On 17-19 May 2022, Richard Catlow, co-presient of the InterAcademy Partnership (IAP), visited Trieste, Italy, to meet the staff of the IAP secretariat hosted by The World Academy of Sciences (UNESCO-TWAS) and discuss the work of IAP.
"It has been absolutely great to meet [the team], to learn more about the projects, and to contribute - I hope - to the development of some of them," said Catlow.
During the visit, he also joined 'The Importance of Basic Sciences in Addressing the Global Energy Crisis', an event organised by the International Centre for Theoretical Physics (ICTP) as part of the celebrations for the International Year for Basic Sciences for Sustainable Development 2022.
"Academies can be influential bodies, interact with policy-makers and emphasise the key role of the development of fundamental science," Catlow said, stressing the fact that fundamental science is the basis of innovation.
He also emphasised that IAP can call upon 30,000 scientists engineers and health experts, among which are many who can help to bring renewable energy conversion to the forefront of the world's future energy landscape.
"Individual academies and academies networks like the IAP have an absolutely key role to play," he said.
The recording of the event is now available on YouTube (to reach Sir Catlow's presentation directly, click here):
In Trieste, Catlow also met Romain Murenzi, the Executive Director of The World Academy of Sciences (UNESCO-TWAS).
"There has never been a more important time for the development of scientific expertise.

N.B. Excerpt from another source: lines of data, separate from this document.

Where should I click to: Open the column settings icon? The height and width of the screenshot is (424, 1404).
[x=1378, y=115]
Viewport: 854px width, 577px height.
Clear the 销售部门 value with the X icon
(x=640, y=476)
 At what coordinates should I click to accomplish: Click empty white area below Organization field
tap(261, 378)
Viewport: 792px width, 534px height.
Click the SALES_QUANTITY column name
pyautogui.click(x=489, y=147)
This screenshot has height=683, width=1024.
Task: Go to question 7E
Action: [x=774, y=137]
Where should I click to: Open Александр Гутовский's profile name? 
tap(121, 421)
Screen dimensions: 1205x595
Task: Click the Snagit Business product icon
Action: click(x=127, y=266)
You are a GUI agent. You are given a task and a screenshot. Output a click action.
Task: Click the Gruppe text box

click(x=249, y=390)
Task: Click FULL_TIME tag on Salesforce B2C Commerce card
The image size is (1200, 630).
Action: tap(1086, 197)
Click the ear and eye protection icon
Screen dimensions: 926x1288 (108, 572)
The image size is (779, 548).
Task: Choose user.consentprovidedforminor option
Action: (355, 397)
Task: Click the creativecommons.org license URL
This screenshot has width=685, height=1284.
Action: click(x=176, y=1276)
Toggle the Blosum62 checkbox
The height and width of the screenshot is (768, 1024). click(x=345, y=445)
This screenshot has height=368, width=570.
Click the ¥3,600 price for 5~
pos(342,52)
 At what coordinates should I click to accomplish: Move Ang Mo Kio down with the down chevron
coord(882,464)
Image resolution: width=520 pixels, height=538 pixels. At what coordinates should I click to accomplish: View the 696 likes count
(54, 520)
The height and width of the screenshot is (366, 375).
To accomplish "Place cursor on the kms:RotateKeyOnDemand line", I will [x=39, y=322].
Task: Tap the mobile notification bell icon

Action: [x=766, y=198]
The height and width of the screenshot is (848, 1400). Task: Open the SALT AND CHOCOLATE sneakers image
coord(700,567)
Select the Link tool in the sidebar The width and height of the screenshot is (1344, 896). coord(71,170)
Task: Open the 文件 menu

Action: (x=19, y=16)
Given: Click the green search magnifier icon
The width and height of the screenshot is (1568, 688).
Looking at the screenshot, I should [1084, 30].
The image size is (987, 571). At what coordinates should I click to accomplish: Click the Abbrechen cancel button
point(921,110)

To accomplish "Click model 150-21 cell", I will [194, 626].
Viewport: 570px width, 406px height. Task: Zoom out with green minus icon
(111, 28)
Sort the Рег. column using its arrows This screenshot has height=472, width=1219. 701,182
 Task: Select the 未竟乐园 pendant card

The COVID-19 crisis showed us that science was absolutely crucial to managing and recovering from the crisis," said Catlow at the end of his visit
"But there are many other threats facing humanity, and science and scientific expertise will be absolutely vital. So globally we need to continue to invest and support science, we need to support facilities, basic research that can then be translated into technology, and we have to make sure that we are training, fostering and mentoring the next generation of scientists."